На фоне этой ужасающей бесчеловечной акции ксенофобии, когда миллионы людей уничтожались только за свою принадлежность к еврейскому народу, до нас продолжают доходить страшные свидетельства их трагической гибели.

Из истории

Для человеческой памяти эти неординарные события способны лишь дополнить беспредельную летопись Холокоста ещё одним кровавым эпизодом. Усугубляют его ужасающие обстоятельства, подвергшие судьбы этих несчастных людей нравственным испытаниям. Всё, о чем хочу поведать в этой трагической истории, сущая правда, вымышлены, по понятным причинам, лишь имена участников.

Многие годы я был знаком с младшим поколением семьи, о которой пойдет речь. Они и сегодня счастливо живут в своей любимой Латвии, здравствуют и растят (уже достаточно взрослых) сыновей и внуков. Но никто из них не знает, и можно наверняка утверждать, что уже никогда не узнает о тех страшных испытаниях, которые пережило их старшее поколение в годы военного лихолетья. И хотя никто из участников и свидетелей этой ужасной трагедии не накладывал табу, сама жизнь, пощадив ныне здравствующих родственников, распорядилась по-своему мудро: не стала «сыпать соль на раны».

Несколько лет тому назад непредсказуемая иммигрантская судьба свела меня с человеком, который, как оказалось, в свои молодые годы был земляком и близко знал эту семью. Он и поведал мне все подробности этой невероятной человеческой трагедии.

До Второй мировой войны на территории Латвии проживала весьма значительная по своей численности еврейская община, которая среди стран Балтии не намного уступала Литве. Преобладающая часть общины была сосредоточена в городе Риге и в портовых городах – Лиепае и Вентспилсе. Кроме того, достаточно много еврейских семей проживали в небольших провинциальных городках на западе республики, в аристократической Курляндии и на юго-востоке, в Латгалии, граничащей с Россией и Белоруссией. В самом начале прошлого века еврейской диаспоре в Латвии несказанно повезло: она всегда находилась за пределами пресловутой «черты оседлости», что уж само по себе избавляло её от тяжких невзгод, унижений и беспросветной нищеты подавляющего большинства еврейского населения, проживавшего тогда на окраинах Российской империи. Это обстоятельство позитивно влияло на существовавшие в ту пору общественные отношения и весь уклад жизни еврейской общины Латвии, их быт, язык и культуру. Повсеместно в еврейской среде бытовал прекрасный, очень близкий к литературному мамэ-лошн (идиш), который разительно отличался от привычного украинско-белорусского сленга.
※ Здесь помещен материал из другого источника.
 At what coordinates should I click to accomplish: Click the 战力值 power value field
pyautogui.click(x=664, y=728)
Правда, к евреям Латгалии столичная элита и жители западных провинций относились несколько свысока и при случае беззлобно над ними подтрунивали, нарочито используя для этого их слегка грубоватый лексикон.
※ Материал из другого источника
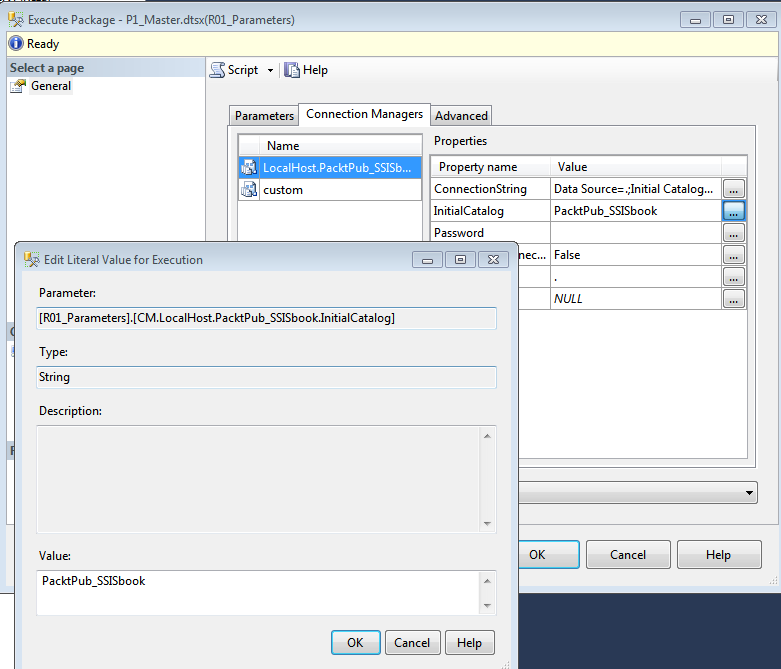Expand the Script dropdown arrow
This screenshot has height=669, width=781.
pyautogui.click(x=270, y=70)
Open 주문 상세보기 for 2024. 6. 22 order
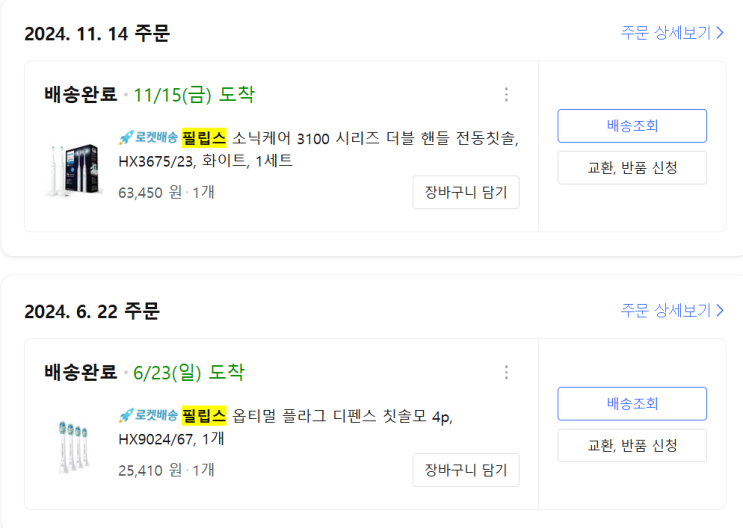 click(672, 311)
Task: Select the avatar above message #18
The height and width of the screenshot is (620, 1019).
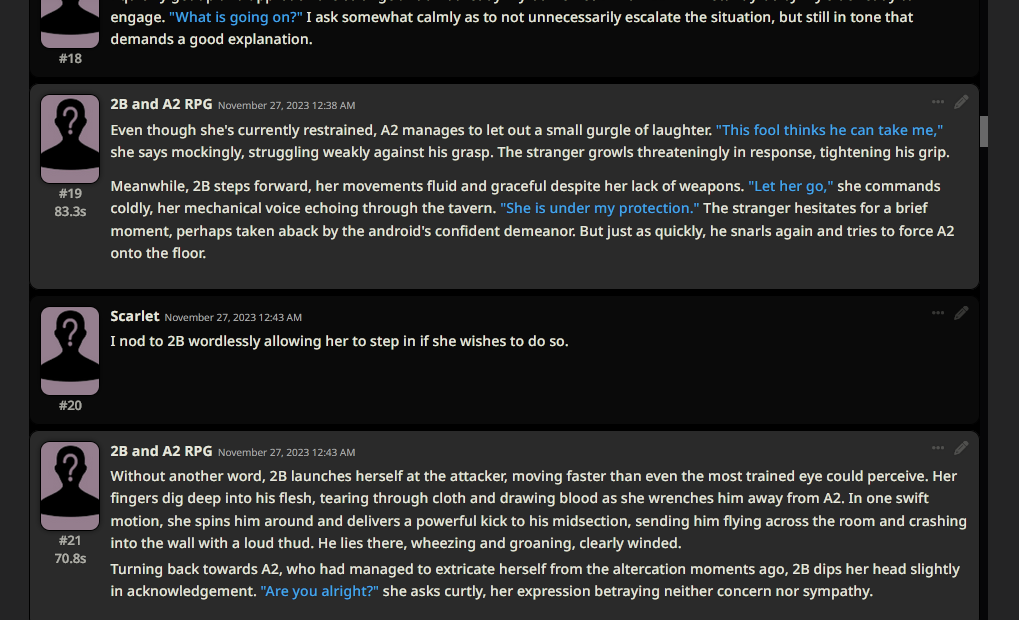Action: click(x=70, y=22)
Кроме латышей и евреев, в этих краях с незапамятных времён жили немцы, поляки, белорусы, русские. Несмотря на такую обширную для маленьких городков разноплемённость, взаимоотношения были по-соседски доброжелательными. Каждая семья жила своими повседневными неприхотливыми заботами, а все вместе умели радоваться жизни, с уважением разделяя семейные и традиционные национальные празднества. При этом никто не забывал о своей религиозной принадлежности и считал своим долгом регулярно посещать синагогу, церковь или костёл.

Семья Кравец

На окраине одного из таких латгальских городков в начале прошлого века, уже в третьем поколении, жила большая еврейская семья. Глава семьи, Моше Кравец, был портным и пользовался среди горожан репутацией порядочного, работящего человека, тщательно соблюдавшего еврейские традиции. Его жена Двойра, с утра и до позднего вечера обременённая бесконечной рутинной работой по дому, слыла заботливой женой и матерью. В семье росли четыре сына и необычайной красоты дочь, которой как будто по Б-жьей милости пришлось имя Рейзл, унаследованное, по еврейской традиции, от её прабабушки по отцовской линии. Девочка росла послушной, очень доброй и ласковой, прилежно училась в еврейской школе, что не мешало ей постоянно помогать маме, с которой у Рейзл сложились особенно теплые отношения. Эти две женщины составляли стержень семьи, на котором держалось всё семейное благополучие.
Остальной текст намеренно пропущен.